**Requests:**
(a) Please put the records, from the line containing "Image resolution: width=227" through the end of the records, into a numbered list with blank lines and pictures left out.
(b) Continue the small business news commentary from the point where it stops.

**Document excerpt:**
The first item comes from cnbc.com. There was a new poll that CNBC did this reporting on. It was a CNBC Survey Monkey small business survey, and it was about minimum wage. And you know what was found? It found that 61% of the 3,000 small business owners supported raising the minimum wage in their state, even while half of them, exactly 50%, believed it would make it difficult to afford the workers critical to their business. It is a very interesting paradox. And you know what? I kind of get that paradox. I mean, we all want our workers to be paid a fair wage. We understand that. And we also all think that a minimum wage, though, if it's hiked too far, could have a significant impact on the way we do business.

But I think I have a reason why this paradox does exist. And it's this: In most states, regardless of what the minimum wage is, most employers pay more than the minimum wage. That's what I'm saying. I mean, listen, there are more than half of the states in this country, or about half of the states in this country, that are still adhering to the federal minimum wage is $7.25 an hour. I live in a state like that in Pennsylvania. And let me tell you something. I don't know any clients of mine who are paying their workers $7.25 an hour. It is in most of the times, if not all the time, a lot more than that. In fact, I don't even know who pays $7.25 an hour anymore, unless it's a high school kid working for like a swimming pool during the summer. And even then, it tends to be a little bit higher. So, I kind of get it when a lot of business owners, 60% of them say, hey, we do support raising the minimum wage. I think the reason why is because they're already paying more than the minimum wage.

So, they're like, yeah, we're doing that. So, we would support that there would be a raise to the minimum wage. But I think what they're also saying is that there is a limit. Obviously, if you're paying your workers $12 an hour, $13 an hour, and then the state minimum wage goes up to 15 or $16 an hour, that obviously has a negative impact on you. And that could be a problem. Minimum wages continues to be, like a major issue, and it's a major debate point as well. I have written about this and talked about this for years. There are numerous studies that I can point you to that show that an increase in the minimum wage harms businesses. And I can also point you to numerous studies that say an increase in the minimum wage has no impact on businesses either. So, it really continues to be a debatable thing. It depends on the business, depends on the region, depends on the business owner, and how they manage their business. But the bottom line is this: You can tell small businesses are very mixed about minimum wage increases. But again, even though 60% of them say they would support a minimum wage increase, I still believe it's because many of them are already paying more than the minimum wage. And that is why it is. Not quite sure how you feel, but that's how I feel.

The next issue, the next news item is reported in my hometown, nbcphiladelphia.com. They did a story on one business owner, a CEO, who actually is in favor of coffee badging.

**Extracted information:**
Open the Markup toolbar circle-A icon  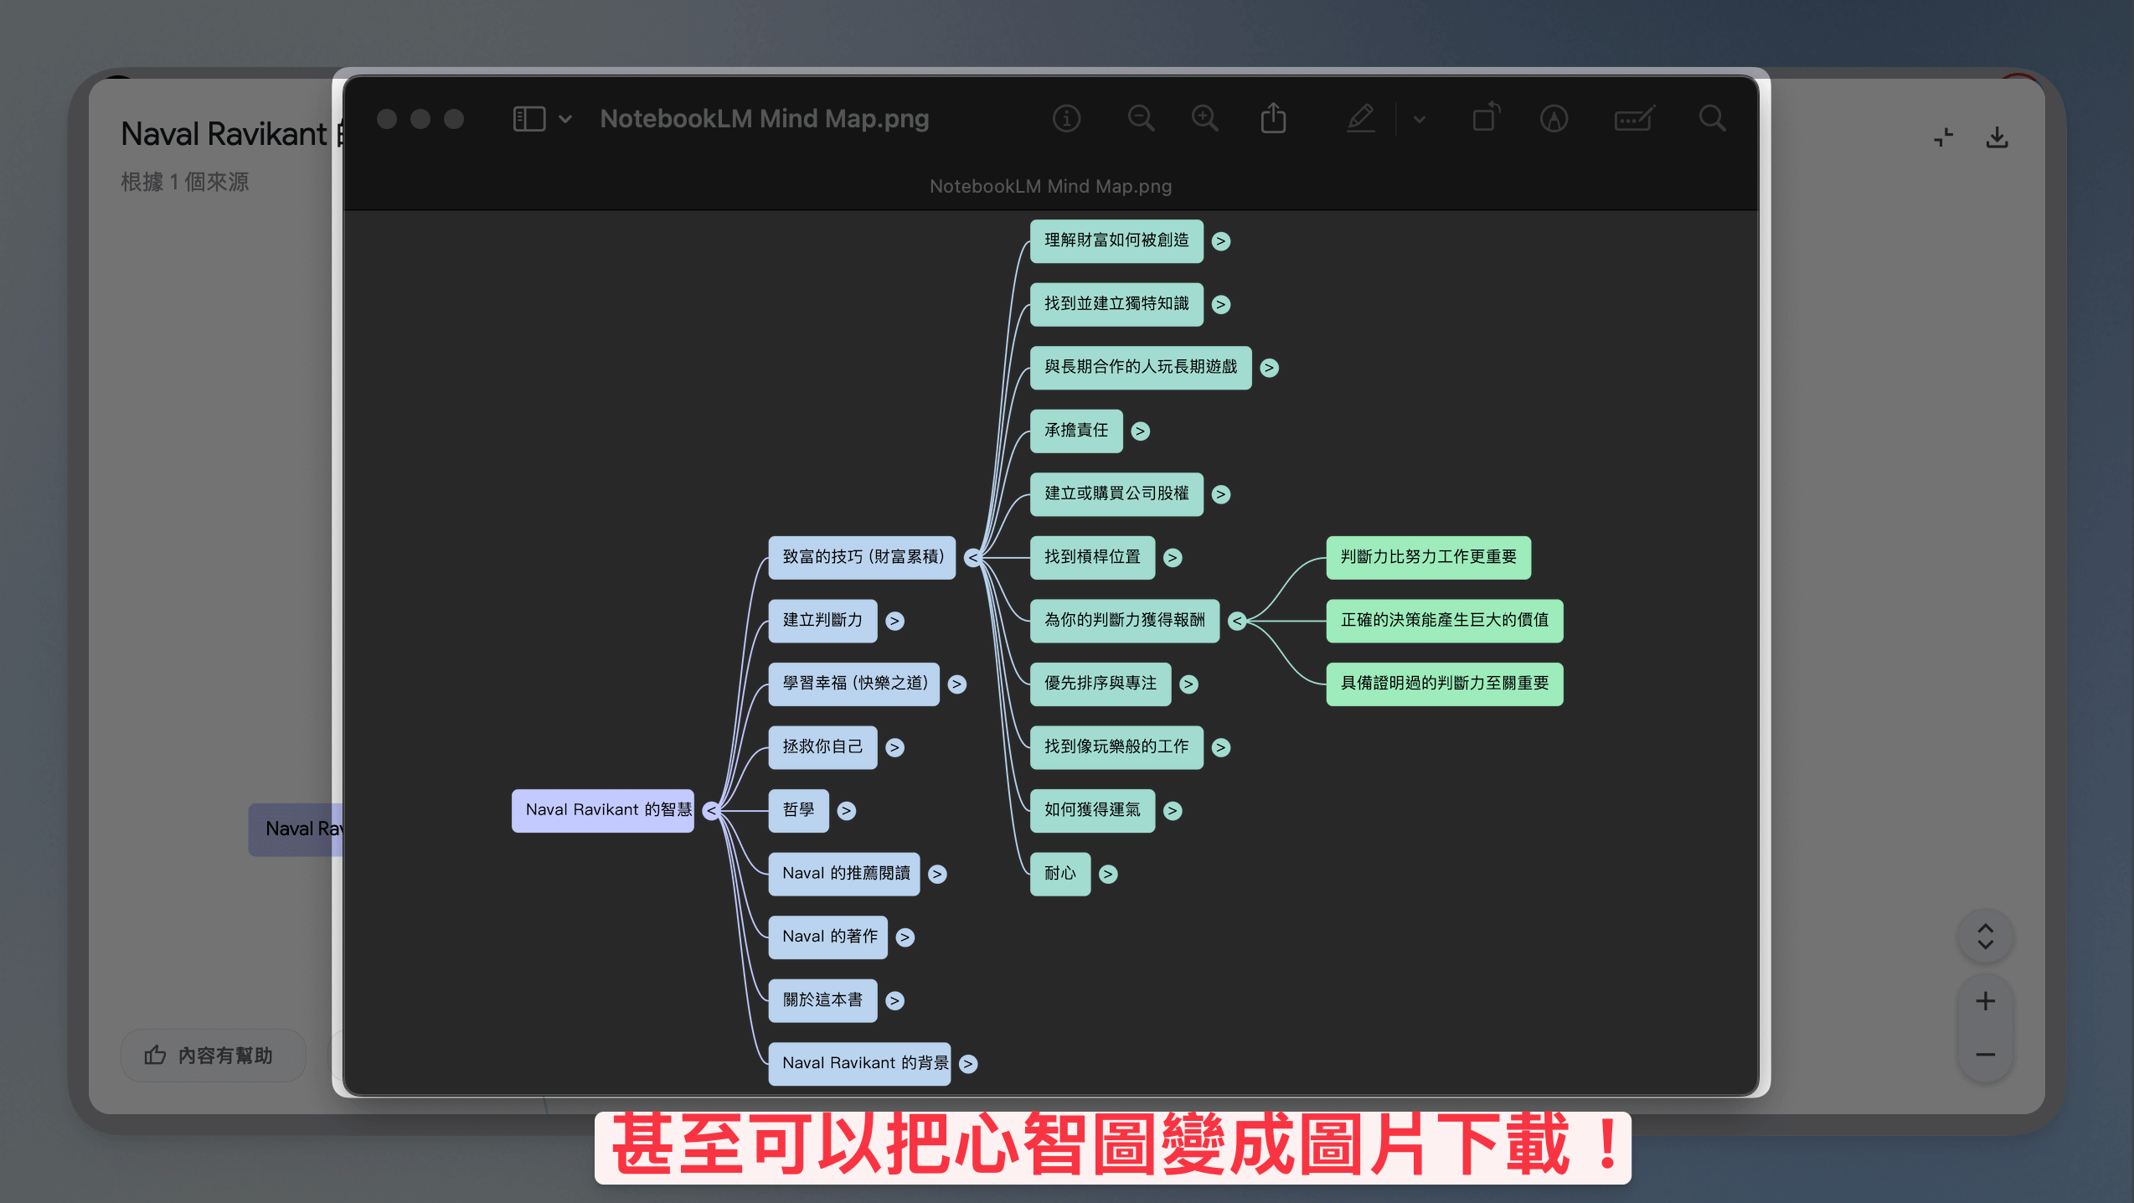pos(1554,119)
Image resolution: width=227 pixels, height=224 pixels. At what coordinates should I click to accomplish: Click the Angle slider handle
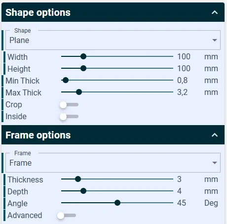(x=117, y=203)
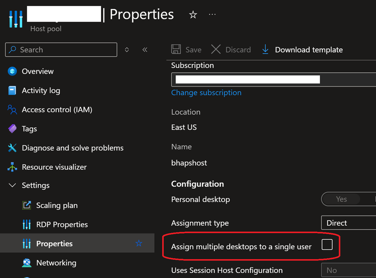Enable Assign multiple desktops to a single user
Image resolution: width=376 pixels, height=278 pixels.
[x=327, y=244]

**Task answers:**
(a)
1. Image resolution: width=227 pixels, height=224 pixels. At what coordinates should I click to accomplish: Click the Angle slider handle
2. (x=117, y=203)
3. Enable Assign multiple desktops to a single user
4. Image resolution: width=376 pixels, height=278 pixels.
5. [x=327, y=244]

(b)
Do you know what coffee badging is? Coffee badging is this practice, it's become popular on social media, where when employers are requiring their employees to come into the office, the employees come in, swipe their badges, have a cup of coffee, and then leave. It's called coffee badging. Now, when you hear this, you're like, “Jeez, I mean, that's kind of taken advantage, isn't it? I mean, if we're asking you to be in the office, we're asking you to be in the office.”

And we can get into a whole debate about remote working and work from home and what makes more sense. But I think it's a fair thing to say that businesses do need to have their employees in the office for at least a portion of the week because it does help with innovations and ideas and sharing ideas and doing things together and it helps with the company culture. Unfortunately, though, some people have resisted this. Some business owners have taken this coffee badging practice as an affront, as like an insult to their request to have their employees come into the office. But this one CEO, his name is Frank Weizeaupt, he's the CEO of a Boston-based video conferencing maker called Al Labs. He actually thinks coffee badging is fine.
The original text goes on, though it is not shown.